The superintendent’s second goal related to the district Web site. Orefice said he would like to find a Web expert to build up the district’s site and make it easier to use and more informative. Candidates with previous experience with school Web sites, he said, are currently being interviewed.
Orefice’s third goal is to work on filling gaps in the business office, which is linked with finding a replacement for Tursi, who announced her resignation on Sept. 13. Orefice suggested hiring an interim business administrator who would be employed on a month-to-month basis rather than a permanent one.
“I think we would be doing ourselves a disservice if [Tursi] leaves and we don’t have someone already in place,” he said.
The final goal set by Orefice focused on the district's curriculum. The superintendent said he would like to have all faculty members up to speed the state’s common core standards of education, that are made up of required lessons embedded in classes throughout the school year. Orefice pointed out that the responsibility of adhering to these state standards does not lie solely on the shoulders of district teachers. “We cannot expect our staff to be experts on common core standards … if we don’t make sure they are trained,” he said.

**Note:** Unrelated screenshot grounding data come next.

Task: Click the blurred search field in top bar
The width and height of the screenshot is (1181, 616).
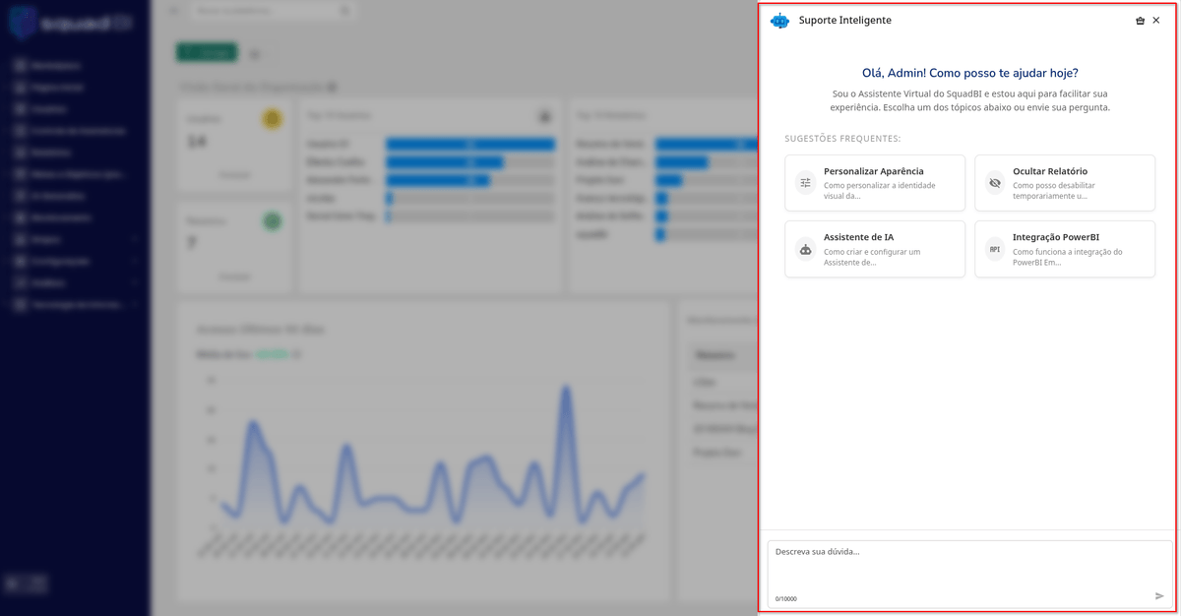Action: pyautogui.click(x=272, y=11)
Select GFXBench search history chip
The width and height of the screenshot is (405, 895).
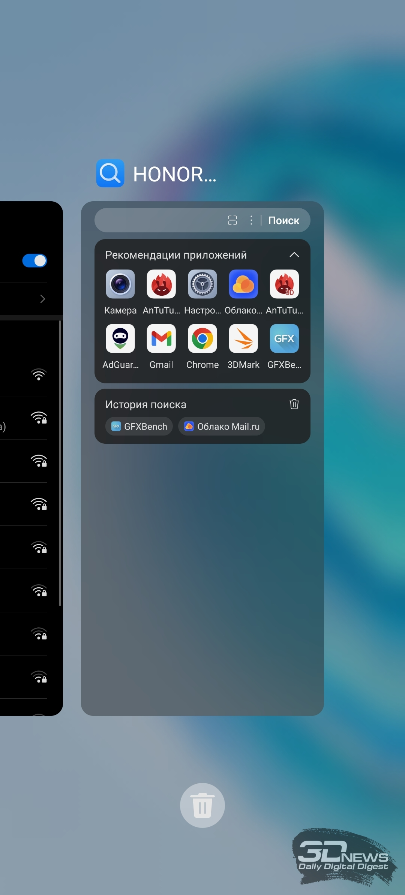(139, 427)
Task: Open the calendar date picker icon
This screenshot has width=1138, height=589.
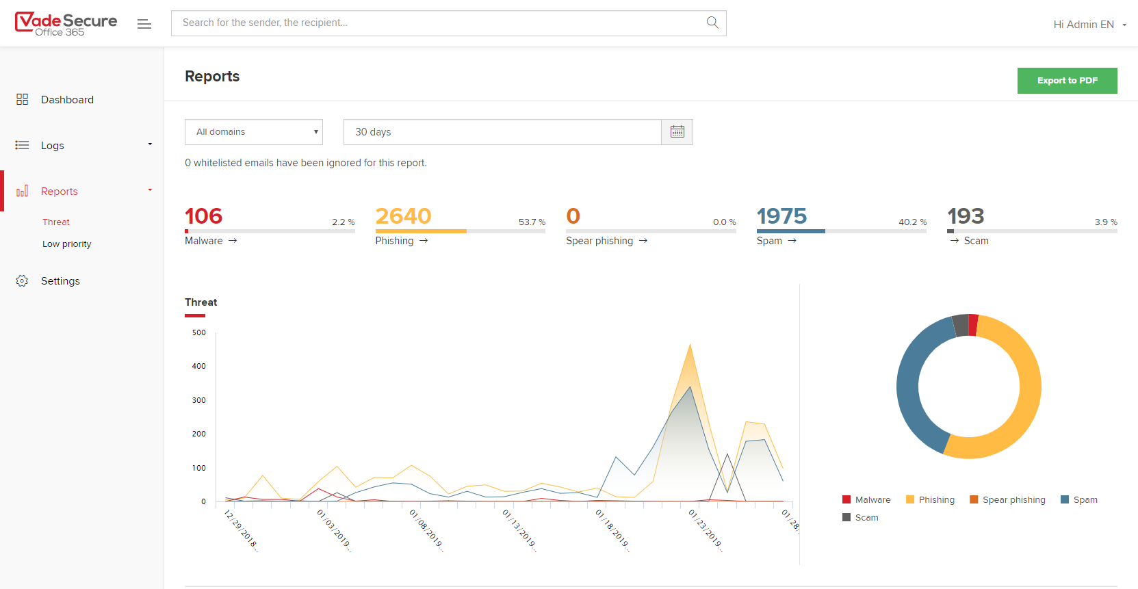Action: click(677, 132)
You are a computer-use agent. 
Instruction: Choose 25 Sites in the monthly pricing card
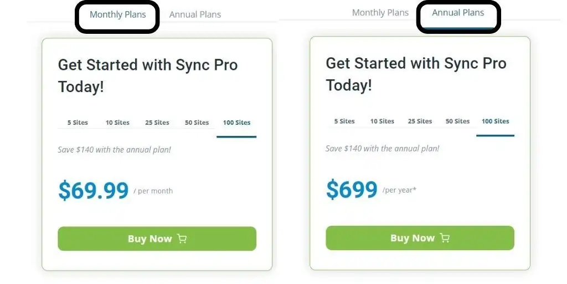(157, 123)
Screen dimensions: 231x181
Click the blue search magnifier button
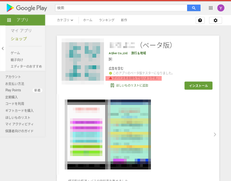coord(194,8)

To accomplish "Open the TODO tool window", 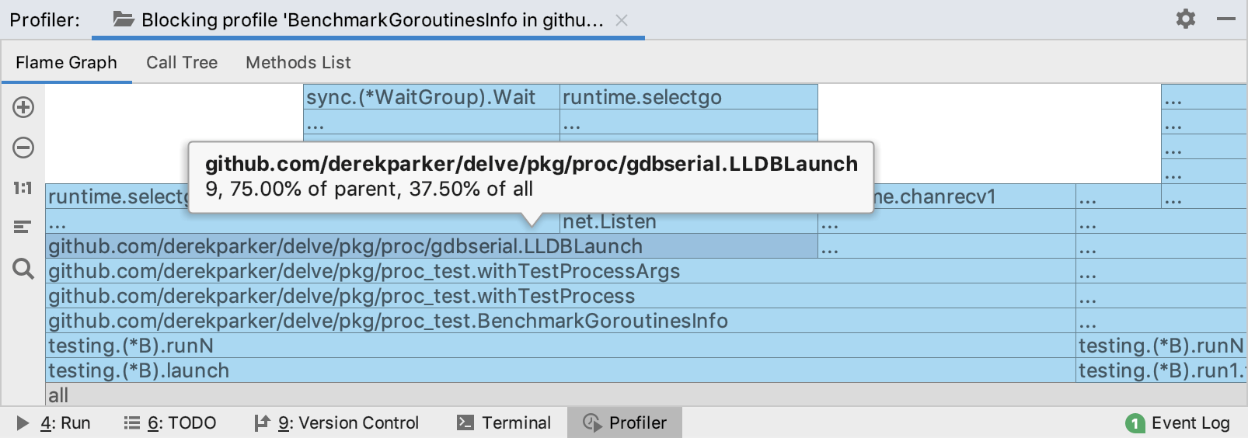I will [170, 423].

This goal also included new initiatives, such as infusing more non-fiction books in classrooms across the district, which Orefice said would help prepare students for a wider range of careers and open up new interests, like engineering.
“This is a draft,” Orefice told the Board, asking that they review it carefully before voting on it at their Oct. 11 meeting. Nevertheless, certain points were marked as urgent, such as finding a replacement business administrator, which the Board members agreed with.
“We need to move fast on this,” Board President Colin Soyer said, adding that their goal should be to have a candidate for the position at the next meeting.